Estrogen treatment at the time of OVX reduces pathway-selective insulin resistance. A: Schematic of the hyperinsulinemic-euglycemic clamp study with triglyceride (TG) and glucose tracers. B: Euglycemia was maintained at ∼150 mg/dL during the clamp. C: GIR to maintain euglycemia. D: Insulin sensitivity index. E: Compared with baseline (no insulin), insulin failed to suppress EndoRa after OVX (plus insulin), but insulin did suppress EndoRa after OVX with E2 treatment. F: Total plasma triglyceride during the clamp study. G: Plasma ¹⁴C-triglyceride–specific activity (SA). *P < 0.05. Differences between groups were determined by ANOVA followed by Tukey post hoc tests.

FIG. 3.

Estrogen treatment at the time of OVX reduces fatty liver. A: Oil red O staining of liver neural lipid droplets. B–E: Liver lipids were extracted with the Folch method, and neutral lipids were separated by TLC as described in research design and methods. Triglyceride (TG) (B) and diacylglycerol (DAG) (D) were quantified using an enzymatic assay; ¹⁴C-triglyceride (C) and ¹⁴C-diacylglycerol (E) were quantified by scintillation counting. *P < 0.05. Differences between groups were determined by ANOVA followed by Tukey post hoc tests. (A high-quality digital representation of this figure is available in the online issue.)

FIG. 4.

### Instructions
**A)** Echo the figure captions on estrogen and OVX word for word, starting with "Estrogen treatment at the time of OVX reduces fatty" and going on through "the online issue.)".
**B)** Answer these questions from the figure captions on estrogen and OVX:
(i) At roughly what glucose level was euglycemia maintained during the clamp?
(ii) What method was used to extract the liver lipids?
(iii) How were ¹⁴C-triglyceride and ¹⁴C-diacylglycerol quantified?
**C)** Finish out the next part of the figure captions on estrogen and OVX, picking up after the last line shown.
Nothing here relies on the items.

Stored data
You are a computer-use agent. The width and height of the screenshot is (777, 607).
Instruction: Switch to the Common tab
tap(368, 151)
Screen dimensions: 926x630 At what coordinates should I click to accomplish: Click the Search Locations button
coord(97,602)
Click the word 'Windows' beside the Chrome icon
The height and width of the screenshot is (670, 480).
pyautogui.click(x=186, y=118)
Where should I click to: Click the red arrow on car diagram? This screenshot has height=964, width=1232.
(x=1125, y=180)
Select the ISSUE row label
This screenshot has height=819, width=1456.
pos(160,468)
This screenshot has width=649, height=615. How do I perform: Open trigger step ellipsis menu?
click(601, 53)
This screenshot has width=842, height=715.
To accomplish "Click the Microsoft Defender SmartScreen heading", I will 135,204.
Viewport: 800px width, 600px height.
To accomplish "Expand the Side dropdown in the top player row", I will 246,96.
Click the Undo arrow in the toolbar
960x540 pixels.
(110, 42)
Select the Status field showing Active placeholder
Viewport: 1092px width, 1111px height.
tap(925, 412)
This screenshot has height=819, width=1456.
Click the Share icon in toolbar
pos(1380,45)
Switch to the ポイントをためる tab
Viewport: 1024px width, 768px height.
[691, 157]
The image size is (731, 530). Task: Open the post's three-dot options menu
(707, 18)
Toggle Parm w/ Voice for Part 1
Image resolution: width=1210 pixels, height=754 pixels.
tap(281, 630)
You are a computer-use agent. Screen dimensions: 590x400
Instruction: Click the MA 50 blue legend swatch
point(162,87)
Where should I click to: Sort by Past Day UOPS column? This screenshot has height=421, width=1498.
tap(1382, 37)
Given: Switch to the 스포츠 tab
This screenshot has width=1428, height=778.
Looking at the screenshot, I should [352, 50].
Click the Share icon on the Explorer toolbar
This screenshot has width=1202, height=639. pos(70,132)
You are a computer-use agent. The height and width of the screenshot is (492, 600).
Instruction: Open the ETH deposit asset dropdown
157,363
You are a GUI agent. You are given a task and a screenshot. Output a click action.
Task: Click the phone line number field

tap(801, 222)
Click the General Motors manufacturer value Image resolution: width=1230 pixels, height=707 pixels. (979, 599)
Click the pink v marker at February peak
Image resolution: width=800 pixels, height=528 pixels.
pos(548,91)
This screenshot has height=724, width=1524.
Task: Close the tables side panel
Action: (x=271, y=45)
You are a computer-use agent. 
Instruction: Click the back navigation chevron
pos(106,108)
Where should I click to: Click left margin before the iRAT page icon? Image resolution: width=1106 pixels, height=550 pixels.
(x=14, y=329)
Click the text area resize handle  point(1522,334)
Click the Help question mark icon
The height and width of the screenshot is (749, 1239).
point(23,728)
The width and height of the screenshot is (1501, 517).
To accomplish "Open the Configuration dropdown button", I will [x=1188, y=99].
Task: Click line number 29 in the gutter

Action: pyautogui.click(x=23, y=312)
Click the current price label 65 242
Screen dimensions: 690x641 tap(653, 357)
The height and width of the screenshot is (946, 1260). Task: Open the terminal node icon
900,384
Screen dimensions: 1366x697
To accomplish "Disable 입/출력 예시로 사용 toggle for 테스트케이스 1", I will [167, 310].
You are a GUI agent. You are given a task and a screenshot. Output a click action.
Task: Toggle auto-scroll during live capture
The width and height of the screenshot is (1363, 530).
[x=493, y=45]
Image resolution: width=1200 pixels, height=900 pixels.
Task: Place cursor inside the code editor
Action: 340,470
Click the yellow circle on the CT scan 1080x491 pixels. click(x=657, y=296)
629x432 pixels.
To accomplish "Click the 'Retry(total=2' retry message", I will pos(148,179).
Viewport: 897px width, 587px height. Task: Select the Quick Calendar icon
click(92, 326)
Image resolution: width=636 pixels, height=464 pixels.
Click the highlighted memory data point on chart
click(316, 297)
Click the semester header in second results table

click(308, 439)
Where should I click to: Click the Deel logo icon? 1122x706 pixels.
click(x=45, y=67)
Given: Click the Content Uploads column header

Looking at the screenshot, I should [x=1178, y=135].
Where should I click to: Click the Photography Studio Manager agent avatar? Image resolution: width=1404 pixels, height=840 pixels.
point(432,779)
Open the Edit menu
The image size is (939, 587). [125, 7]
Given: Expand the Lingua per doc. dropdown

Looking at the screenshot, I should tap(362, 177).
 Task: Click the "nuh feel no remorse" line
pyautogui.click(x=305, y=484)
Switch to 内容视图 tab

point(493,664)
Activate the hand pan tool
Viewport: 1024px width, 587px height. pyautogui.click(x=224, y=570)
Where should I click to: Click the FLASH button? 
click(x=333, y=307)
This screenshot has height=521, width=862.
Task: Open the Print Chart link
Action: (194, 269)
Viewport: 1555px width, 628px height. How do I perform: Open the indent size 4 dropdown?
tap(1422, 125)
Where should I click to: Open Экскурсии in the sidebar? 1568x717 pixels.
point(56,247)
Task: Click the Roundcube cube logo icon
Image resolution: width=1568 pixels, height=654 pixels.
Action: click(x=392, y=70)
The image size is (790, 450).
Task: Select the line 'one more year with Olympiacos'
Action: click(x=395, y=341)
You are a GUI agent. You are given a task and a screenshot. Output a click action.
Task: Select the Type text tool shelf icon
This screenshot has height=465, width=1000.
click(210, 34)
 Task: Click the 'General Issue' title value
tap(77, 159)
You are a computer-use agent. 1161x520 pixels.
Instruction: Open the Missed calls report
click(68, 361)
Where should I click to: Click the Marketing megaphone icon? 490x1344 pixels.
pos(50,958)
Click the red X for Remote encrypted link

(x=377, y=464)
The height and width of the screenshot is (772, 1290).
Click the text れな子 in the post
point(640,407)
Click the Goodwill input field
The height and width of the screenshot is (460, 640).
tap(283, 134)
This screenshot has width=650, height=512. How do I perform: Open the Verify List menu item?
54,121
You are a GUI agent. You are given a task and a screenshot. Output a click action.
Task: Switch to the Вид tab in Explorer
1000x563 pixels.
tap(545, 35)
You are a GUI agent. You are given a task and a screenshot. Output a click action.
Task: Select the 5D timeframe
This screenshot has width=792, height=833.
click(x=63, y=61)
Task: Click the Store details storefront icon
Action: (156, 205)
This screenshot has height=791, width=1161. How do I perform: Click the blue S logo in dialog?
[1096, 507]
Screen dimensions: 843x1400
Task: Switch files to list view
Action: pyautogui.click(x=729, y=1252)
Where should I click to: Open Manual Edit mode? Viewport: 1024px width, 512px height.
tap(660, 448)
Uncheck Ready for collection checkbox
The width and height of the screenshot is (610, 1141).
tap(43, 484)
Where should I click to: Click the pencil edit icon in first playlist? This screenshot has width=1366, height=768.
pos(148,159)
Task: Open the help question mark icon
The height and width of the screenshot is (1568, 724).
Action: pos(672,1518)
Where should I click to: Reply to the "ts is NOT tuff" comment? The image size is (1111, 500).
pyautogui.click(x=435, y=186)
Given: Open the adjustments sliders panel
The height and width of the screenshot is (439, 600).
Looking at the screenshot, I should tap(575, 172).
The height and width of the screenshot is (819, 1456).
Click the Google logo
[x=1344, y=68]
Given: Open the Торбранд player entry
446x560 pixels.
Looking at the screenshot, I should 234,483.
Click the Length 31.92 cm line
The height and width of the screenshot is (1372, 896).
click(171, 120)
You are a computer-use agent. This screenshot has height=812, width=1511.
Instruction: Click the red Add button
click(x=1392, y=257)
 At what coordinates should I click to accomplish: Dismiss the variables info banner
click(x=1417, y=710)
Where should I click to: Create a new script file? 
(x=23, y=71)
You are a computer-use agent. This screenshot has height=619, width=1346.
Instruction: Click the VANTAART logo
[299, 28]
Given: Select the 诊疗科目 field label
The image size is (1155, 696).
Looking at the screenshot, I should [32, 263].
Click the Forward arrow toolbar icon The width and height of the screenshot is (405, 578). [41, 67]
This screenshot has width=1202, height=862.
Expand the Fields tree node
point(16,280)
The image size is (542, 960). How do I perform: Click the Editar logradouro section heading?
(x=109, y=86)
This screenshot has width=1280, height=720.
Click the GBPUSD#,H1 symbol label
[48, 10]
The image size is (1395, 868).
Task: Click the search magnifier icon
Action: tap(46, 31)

### Answers to this exercise
**A)**
Estrogen treatment at the time of OVX reduces fatty liver. A: Oil red O staining of liver neural lipid droplets. B–E: Liver lipids were extracted with the Folch method, and neutral lipids were separated by TLC as described in research design and methods. Triglyceride (TG) (B) and diacylglycerol (DAG) (D) were quantified using an enzymatic assay; ¹⁴C-triglyceride (C) and ¹⁴C-diacylglycerol (E) were quantified by scintillation counting. *P < 0.05. Differences between groups were determined by ANOVA followed by Tukey post hoc tests. (A high-quality digital representation of this figure is available in the online issue.)

**B)**
(i) About 150 mg/dL.
(ii) The Folch method.
(iii) By scintillation counting.

**C)**
Estrogen treatment blocks insulin (Ins)-mediated dephosphorylation of ACC and insulin reduction of apoB100 in the liver. Livers from mice in a cohort that was fasted but not clamped (−) and after hyperinsulinemic clamp study (+) were used for protein extraction and Western blotting. A: pACC and total ACC. Expression of actin and Panseau S staining were used as loading controls. ACC expression and the ratio of pACC to ACC were quantified in B and C. D: Western blot for liver apoB100, MTP, and PLTP. Expression of apoB100 (E), MTP (F), and PLTP (G) was quantified as well. *P < 0.05. Differences (+ or − insulin) were defined by Student t test. Differences between groups were determined by ANOVA followed by Tukey post hoc tests.

FIG. 5.

Estrogen treatment reduces body weight but does not prevent pathway-selective insulin (Ins) resistance in LKO mice. A: ERα protein amounts were decreased specifically in liver of LKO mice but not in other tissues. B: Weight gain with HFD was increased after OVX and prevented with E2 treatment in LKO mice and their wild-type (WT) littermates. C: OVX led to increased adiposity with HFD, which was prevented with E2 treatment in LKO mice and their littermates. Letter B indicates baseline before HFD-feeding. Letter E indicates end point after HFD. D: Euglycemia was maintained at ∼150 mg/dL during the clamp. E: GIR to maintain euglycemia. F: Estrogen treatment did not restore the insulin suppression of EndoRa after OVX in LKO mice (−, baseline period of clamp; clamp period). G: Plasma ¹⁴C-triglyceride (TG)-specific activity (SA) was not significantly different by E2 treatment after OVX in LKO mice. *P < 0.05. Differences from baseline (B) or end point (E) were defined by Student t test.

FIG. 6.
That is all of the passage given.